To illustrate how these differences between the cAF and cAFalt ionic models impacted SR release slope, we applied a large perturbation to [Ca2+]SR (+20 µM) at the beginning of a clamped beat and compared the unperturbed (steady state, solid line) and perturbed (dotted line) traces for each model (Fig. 7, left column, rows 2–6). Higher SR load at the beginning of the beat led to increased SR release flux due to luminal Ca2+ regulation of the RyR (causing more opening), as well as to the increased concentration gradient between the SR and junctional compartments. In both the cAF and cAFalt models, these changes led to increased peak [Ca2+]j (+54.4% and +100%, respectively) and RyR opening (+64.6% and +129%, respectively) as a result of more Ca2+-induced Ca2+ release (Fig. 7, left column, rows 2–4). The positive feedback relationship between [Ca2+]j and RyR opening was strong enough such that when SR load was increased (Fig. 7, left column, row 2, dotted vs. solid lines), this actually resulted in a lower minimum [Ca2+]SR during release (−3.6% and −13.3% for cAF and cAFalt models, respectively). However, the amount of positive feedback differed between the cAF and cAFalt ionic models.
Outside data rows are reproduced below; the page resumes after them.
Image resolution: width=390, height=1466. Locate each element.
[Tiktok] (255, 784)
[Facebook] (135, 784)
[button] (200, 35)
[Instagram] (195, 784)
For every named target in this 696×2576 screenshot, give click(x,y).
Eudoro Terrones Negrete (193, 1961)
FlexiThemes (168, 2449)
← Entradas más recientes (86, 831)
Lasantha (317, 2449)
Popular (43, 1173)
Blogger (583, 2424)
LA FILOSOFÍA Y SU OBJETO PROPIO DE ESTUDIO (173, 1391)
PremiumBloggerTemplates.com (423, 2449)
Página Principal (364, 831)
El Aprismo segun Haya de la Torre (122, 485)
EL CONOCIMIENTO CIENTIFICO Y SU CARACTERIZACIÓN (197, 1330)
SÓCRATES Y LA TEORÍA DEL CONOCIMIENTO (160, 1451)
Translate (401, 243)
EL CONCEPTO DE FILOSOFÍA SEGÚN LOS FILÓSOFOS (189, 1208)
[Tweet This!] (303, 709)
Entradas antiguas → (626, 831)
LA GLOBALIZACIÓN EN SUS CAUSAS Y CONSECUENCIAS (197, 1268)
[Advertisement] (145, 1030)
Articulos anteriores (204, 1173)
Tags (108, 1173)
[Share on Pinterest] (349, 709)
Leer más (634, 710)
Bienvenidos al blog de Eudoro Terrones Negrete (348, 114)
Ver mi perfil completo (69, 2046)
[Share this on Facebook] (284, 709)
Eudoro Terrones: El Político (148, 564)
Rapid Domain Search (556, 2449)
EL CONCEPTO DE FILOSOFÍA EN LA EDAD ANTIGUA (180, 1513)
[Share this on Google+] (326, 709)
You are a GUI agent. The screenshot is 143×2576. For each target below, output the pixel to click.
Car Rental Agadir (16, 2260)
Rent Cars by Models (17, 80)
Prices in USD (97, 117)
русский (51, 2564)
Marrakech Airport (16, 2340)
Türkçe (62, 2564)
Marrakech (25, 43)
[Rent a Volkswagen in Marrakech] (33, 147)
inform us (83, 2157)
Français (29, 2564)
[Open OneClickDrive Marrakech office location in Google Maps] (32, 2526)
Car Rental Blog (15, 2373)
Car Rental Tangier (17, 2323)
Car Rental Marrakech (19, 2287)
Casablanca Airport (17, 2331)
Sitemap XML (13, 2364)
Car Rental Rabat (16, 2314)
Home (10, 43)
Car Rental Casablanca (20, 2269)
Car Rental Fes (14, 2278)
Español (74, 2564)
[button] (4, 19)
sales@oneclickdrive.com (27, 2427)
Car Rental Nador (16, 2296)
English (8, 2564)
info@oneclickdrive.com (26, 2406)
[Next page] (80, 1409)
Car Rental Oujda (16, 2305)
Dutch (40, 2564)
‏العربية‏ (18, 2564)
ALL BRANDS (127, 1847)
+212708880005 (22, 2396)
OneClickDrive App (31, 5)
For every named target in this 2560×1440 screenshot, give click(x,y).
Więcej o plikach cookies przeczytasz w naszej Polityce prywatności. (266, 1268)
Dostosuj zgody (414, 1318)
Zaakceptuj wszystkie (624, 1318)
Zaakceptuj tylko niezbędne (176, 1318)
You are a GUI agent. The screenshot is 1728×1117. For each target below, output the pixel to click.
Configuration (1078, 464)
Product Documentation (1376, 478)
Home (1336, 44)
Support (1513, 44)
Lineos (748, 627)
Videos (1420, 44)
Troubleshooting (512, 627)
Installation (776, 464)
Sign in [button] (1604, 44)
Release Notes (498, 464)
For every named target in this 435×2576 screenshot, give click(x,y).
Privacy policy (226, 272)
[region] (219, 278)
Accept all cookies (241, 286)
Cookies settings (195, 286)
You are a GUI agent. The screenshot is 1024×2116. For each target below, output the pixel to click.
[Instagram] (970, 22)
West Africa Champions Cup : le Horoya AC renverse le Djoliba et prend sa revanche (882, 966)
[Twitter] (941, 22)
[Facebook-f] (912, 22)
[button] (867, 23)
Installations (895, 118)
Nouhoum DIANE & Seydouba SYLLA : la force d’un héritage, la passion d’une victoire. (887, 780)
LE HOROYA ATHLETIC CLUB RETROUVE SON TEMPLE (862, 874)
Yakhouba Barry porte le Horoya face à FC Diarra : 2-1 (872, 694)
Positive feedback amplifies changes in release inputs, such as SR load; therefore, in the cAF model, where [Ca2+]j is higher and positive feedback is stronger, the increase in [Ca2+]SR produced a slightly greater change in release (compared to the unperturbed, steady state simulation) during the rising phase of [Ca2+]j (t<48 ms) than in the cAFalt model (Fig. 7, left column, row 6, black vs. red).

By contrast, termination of release occurs through a negative feedback process, with RyRs inactivating upon the binding of junctional Ca2+. Negative feedback attenuates changes in release so that robust, fast termination of release is achieved even when a disturbance (such as a transient increase in SR load) occurs. In the cAFalt model, negative feedback is decreased both directly, via reduction of kiCa, and indirectly, via reduction in [Ca2+]j that occurs as a result of decreased SR load. This causes prolongation of the Ca2+ release event and a larger peak [Ca2+]j (Fig. 7, left column, row 4, red vs. black dotted lines). Consequently, when SR load was increased by the same amount in the cAF and cAFalt models, although the cAFalt model had a lesser initial change in release because of weaker positive feedback, it also had a greater final change in release, i.e. a steeper SR release-load relationship, because of weaker negative feedback (Fig. 7, left column, row 6, red vs. black).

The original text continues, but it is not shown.